Фашизм: идеология, политика — страница 50 из 73

В своем докладе на VII конгрессе Коминтерна Г. Димитров специально говорил по этому поводу: «Одна из наиболее слабых сторон антифашистской борьбы наших партий заключается в том, что они недостаточно и несвоевременно реагируют на демагогию фашизма и продолжают до сих пор пренебрежительно относиться к вопросам борьбы с фашистской идеологией. Многие товарищи: не верили, что столь реакционная разновидность буржуазной идеологии, как идеология фашизма, доходящая в своей нелепости зачастую до сумасбродства, вообще способна завоевать массовое влияние. Это была большая ошибка. Далеко зашедшее гниение капитализма проникает до самой сердцевины его идеологии и культуры, а отчаянное положение широких народных масс делает известные слои их восприимчивыми к заражению идеологическими отбросами этого гниения»[414].

Заражению «идеологическими отбросами» капитализма способствовали, во-первых, определенные объективные факторы: связь всякой буржуазной идеологии, в том числе и фашистской с многовековыми предрассудками — националистическими, частнособственническими и другими, которые веками культивировались эксплуататорскими классами; во-вторых, то обстоятельство, что фашисты установили тоталитарный режим, ликвидировали все демократические институты, запретили деятельность всех партий, кроме собственной.

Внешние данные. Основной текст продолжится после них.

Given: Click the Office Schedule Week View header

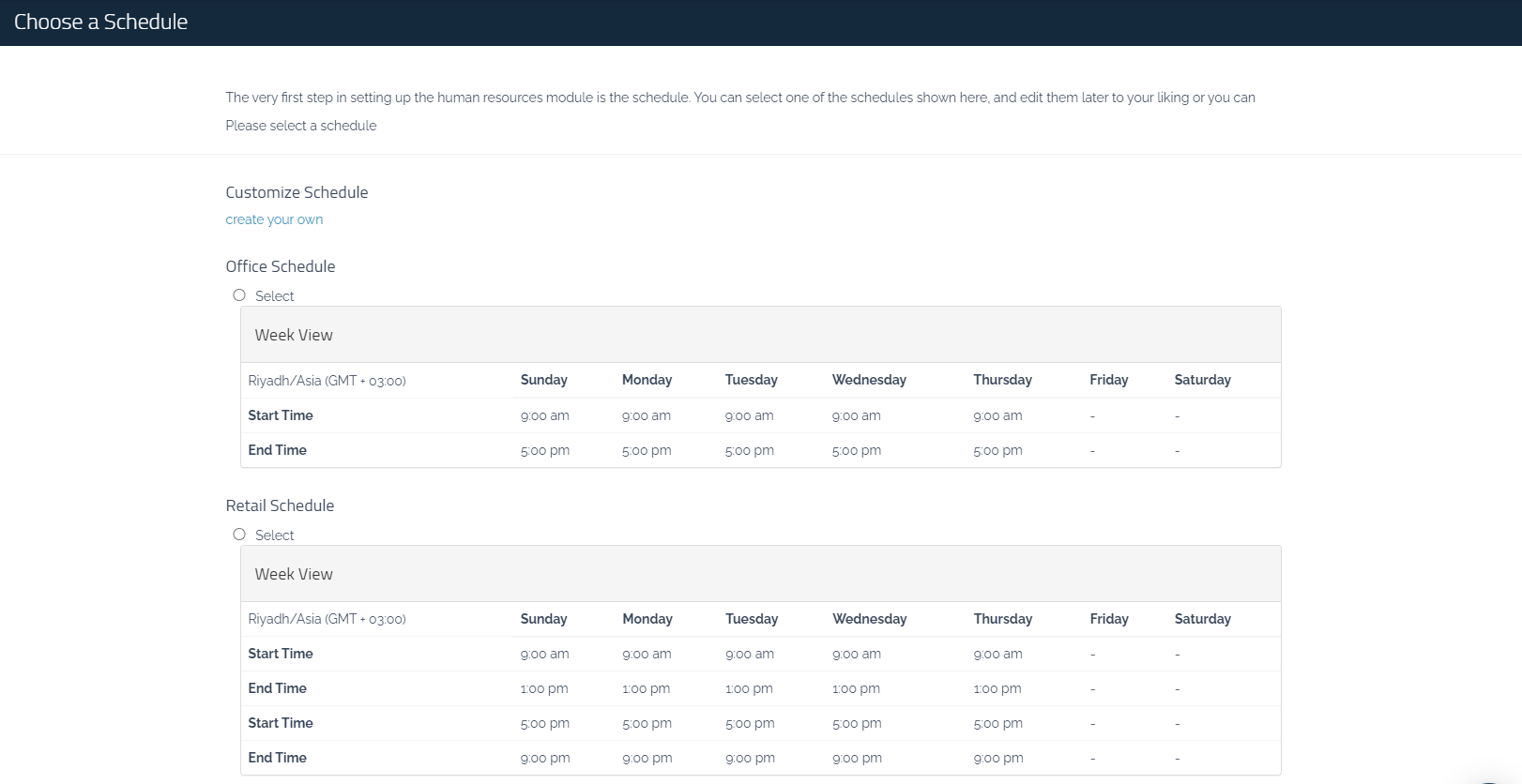Looking at the screenshot, I should [294, 335].
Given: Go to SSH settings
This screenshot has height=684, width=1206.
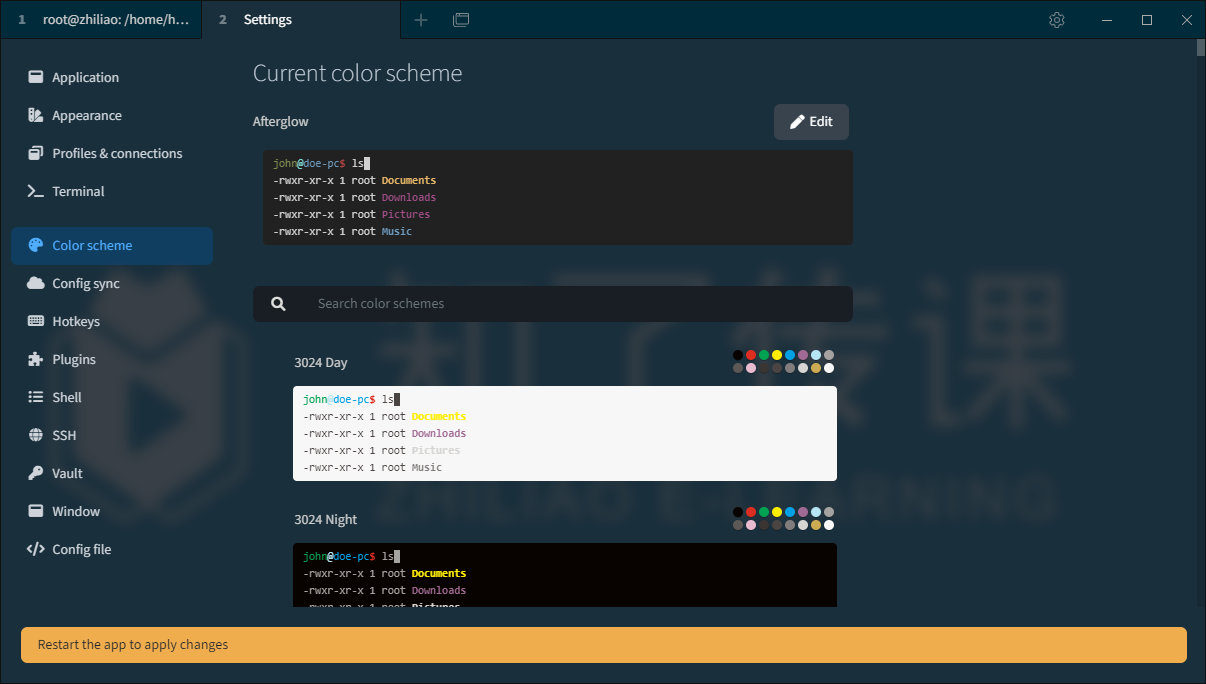Looking at the screenshot, I should point(64,435).
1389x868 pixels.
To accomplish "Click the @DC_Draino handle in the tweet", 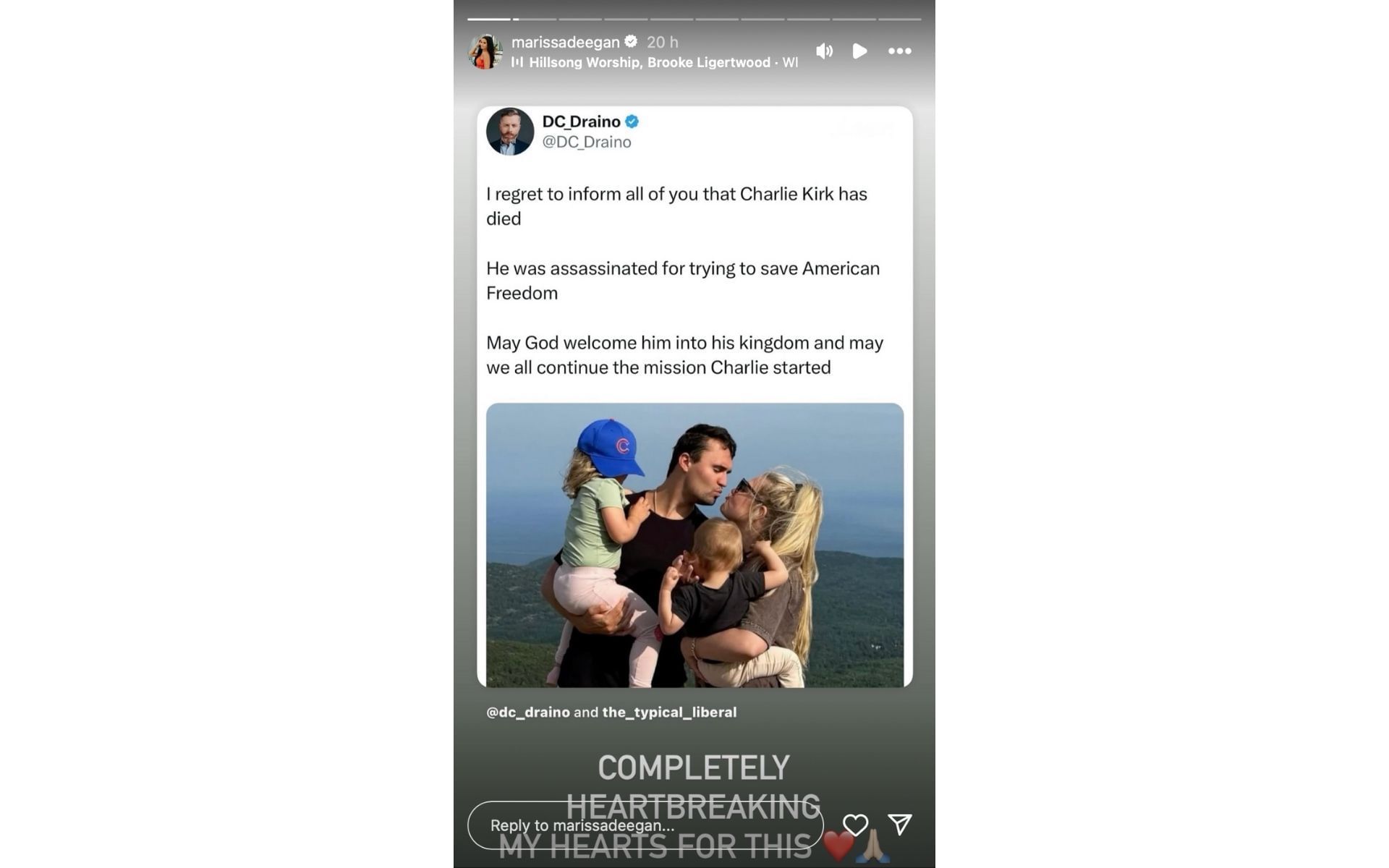I will tap(587, 142).
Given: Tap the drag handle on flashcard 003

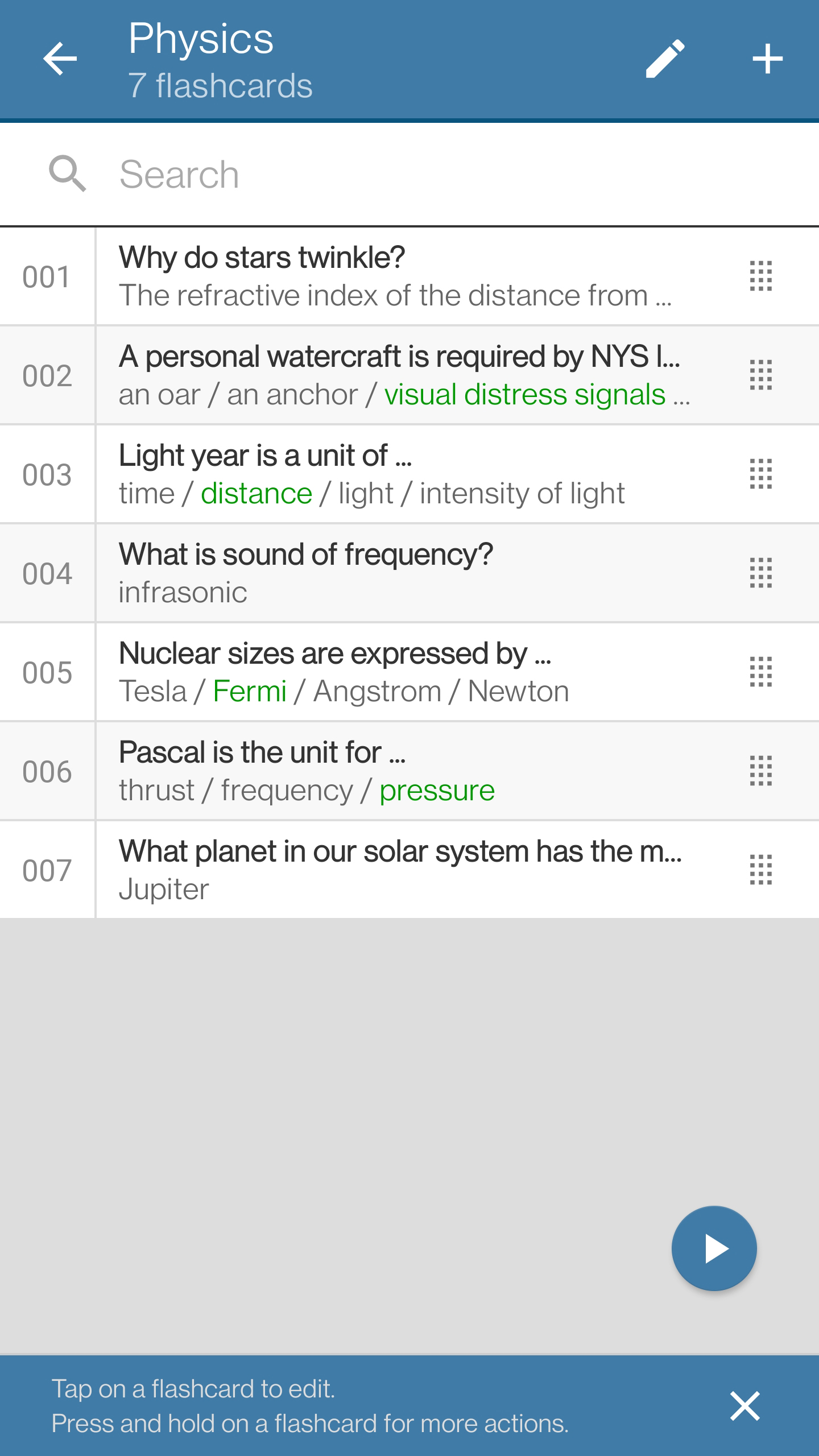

Армия, полиция, профсоюзы, молодежные и спортивные организации, наука, литература и искусство — все было поставлено под их полный и безраздельный контроль. Фашисты создали мощные государственные органы идеологической обработки масс, министерство пропаганды (которым в Германии руководил Геббельс), соответствующие отделы в министерстве иностранных дел и в вооруженных силах. Фашисты повсюду и всегда в целях завоевания масс спекулировали их антикапиталистическими настроениями, порожденными кризисом капитализма, который вызвал небывалое обнищание и разорение широких мелкобуржуазных слоев.

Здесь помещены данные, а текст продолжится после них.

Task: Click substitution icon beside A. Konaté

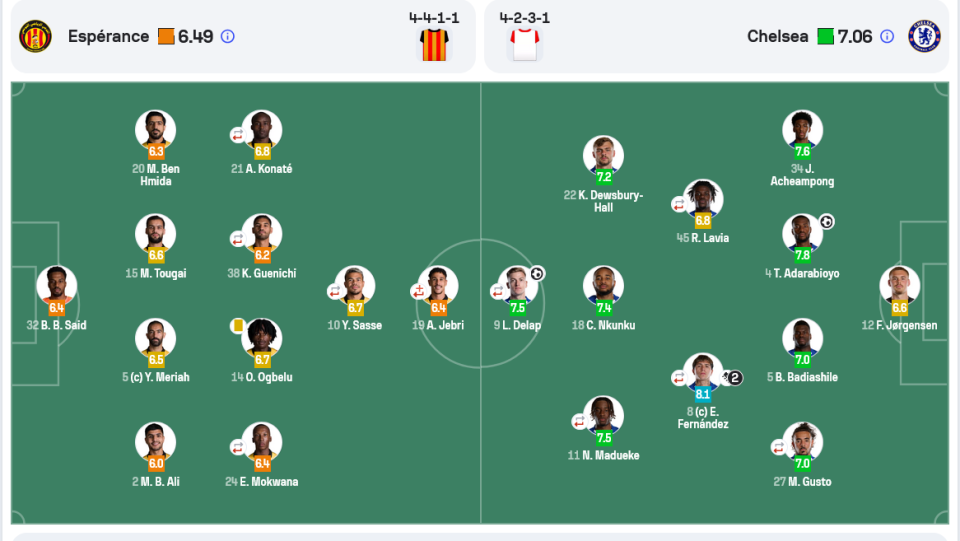Action: pos(238,135)

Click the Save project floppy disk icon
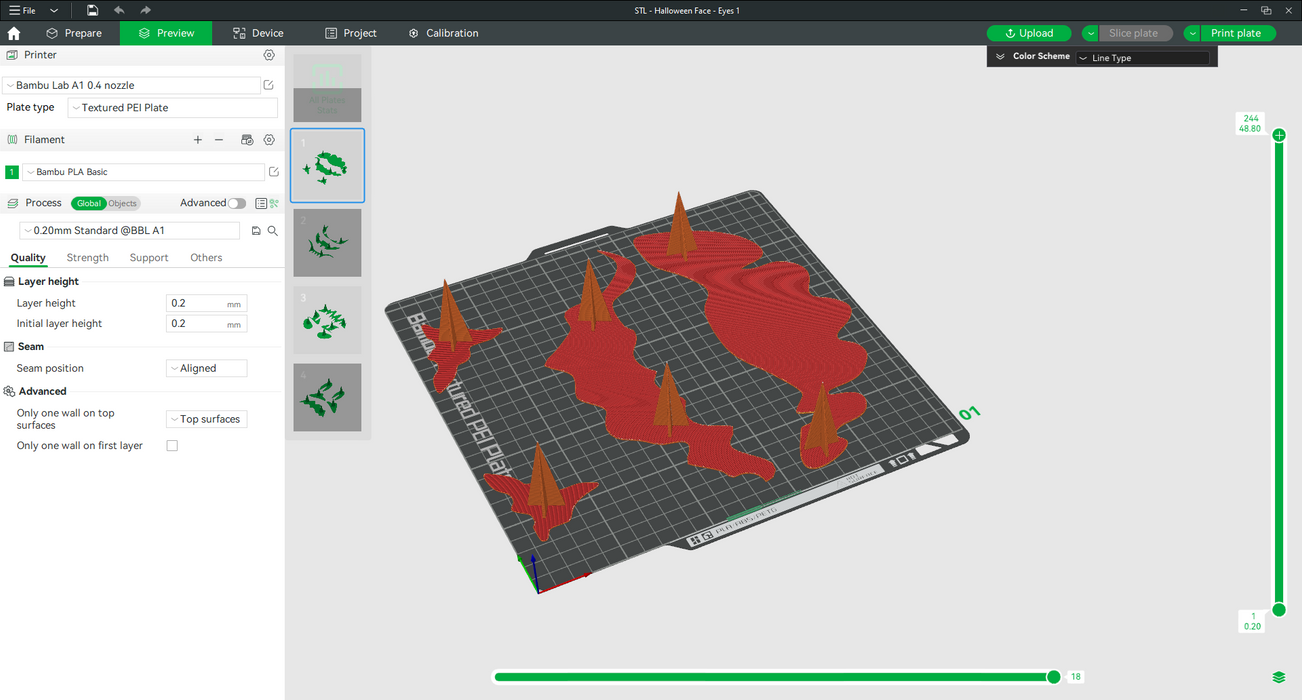click(x=92, y=10)
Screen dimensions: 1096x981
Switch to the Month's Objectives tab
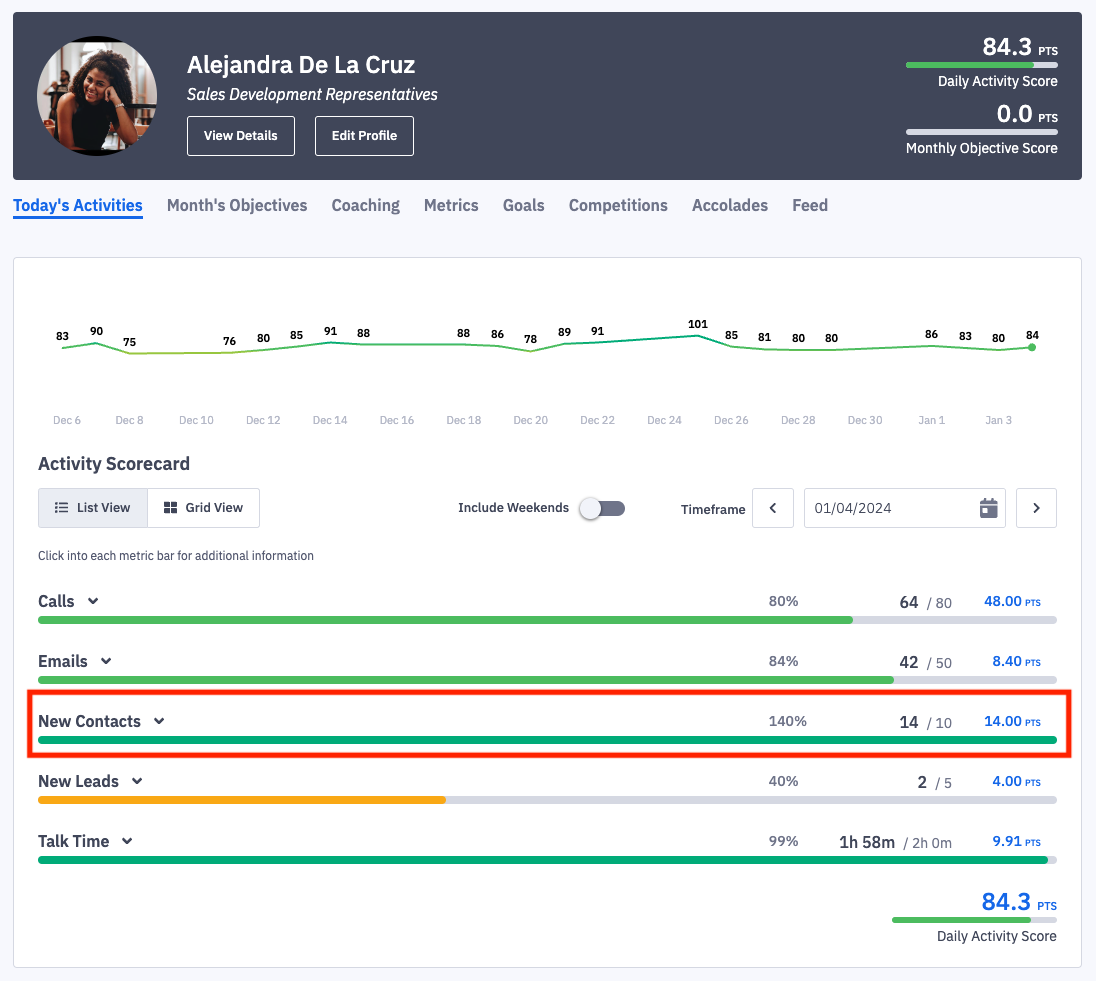point(237,205)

Фашисты весьма искусно воздействовали на чувства, эмоции, психологию обнищавших и отчаявшихся масс мелкой буржуазии. Если, например, коммунисты на собраниях рабочих, ремесленников или мелких сельских хозяев всегда открыто и откровенно говорили, что социальной справедливости при капитализме им не добиться, что коммунисты не могут обещать сиюминутного результата на пути ее достижения, что у трудящихся есть лишь один путь добиться социальной справедливости — разрушить капиталистический общественный строй — и т. д. и т. п., то фашисты говорили «просто» и «ясно»: если Гитлер завтра придет к власти, то послезавтра все будет по-иному, все будет хорошо, все будет в порядке. В первом случае надо было думать и принять нелегкое решение бороться и нести жертвы в этой борьбе, во-втором надо было просто поверить.

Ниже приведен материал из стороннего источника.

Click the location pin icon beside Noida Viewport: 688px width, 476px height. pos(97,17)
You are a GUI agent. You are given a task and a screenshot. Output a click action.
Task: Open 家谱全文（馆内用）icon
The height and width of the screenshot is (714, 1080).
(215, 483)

Благоприятные условия для подобной демагогии создавало и то обстоятельство, что гитлеровцы пришли к власти в такое время, когда мировой экономический кризис, начавшийся в 1929 г., уже шел к концу. Как справедливо подчеркивает историк из ГДР Курт Госсвайлер, это обстоятельство было для фашизма исключительно важным, так как «преодоление кризиса он смог отнести на свой счет. К тому же вследствие подготовки Германии к войне через несколько лет массовая безработица уступила место нехватке рабочей силы. Тот факт, что спустя три года примерно 6 млн. безработных снова получили работу, имел большое значение для изменения настроения масс в пользу фашизма»[415].

Конечно, ликвидация безработицы за счет раздувания военного производства, за счет подготовки к войне — это роковой путь, который привел немецкий народ к национальной катастрофе. Тем не менее в 30-е годы многие этого не понимали. И потому ликвидация безработицы стала рекламным боевиком, при помощи которого нацистам удалось ввести в заблуждение и некоторую часть рабочих. Ибо «не всякому молодому немецкому рабочему легко было понять, какая связь существует между гитлеровским методом 1933 года обеспечения работой и возникновением войны в 1939 году»[416], — отмечал В. Ульбрихт. Теперь, после 1945 г., немецкий народ, конечно же, хорошо видит результаты гитлеровского «обеспечения» работой. «Вместо 6 млн. безработных более 6 млн. убитых»[417], — писал В. Ульбрихт.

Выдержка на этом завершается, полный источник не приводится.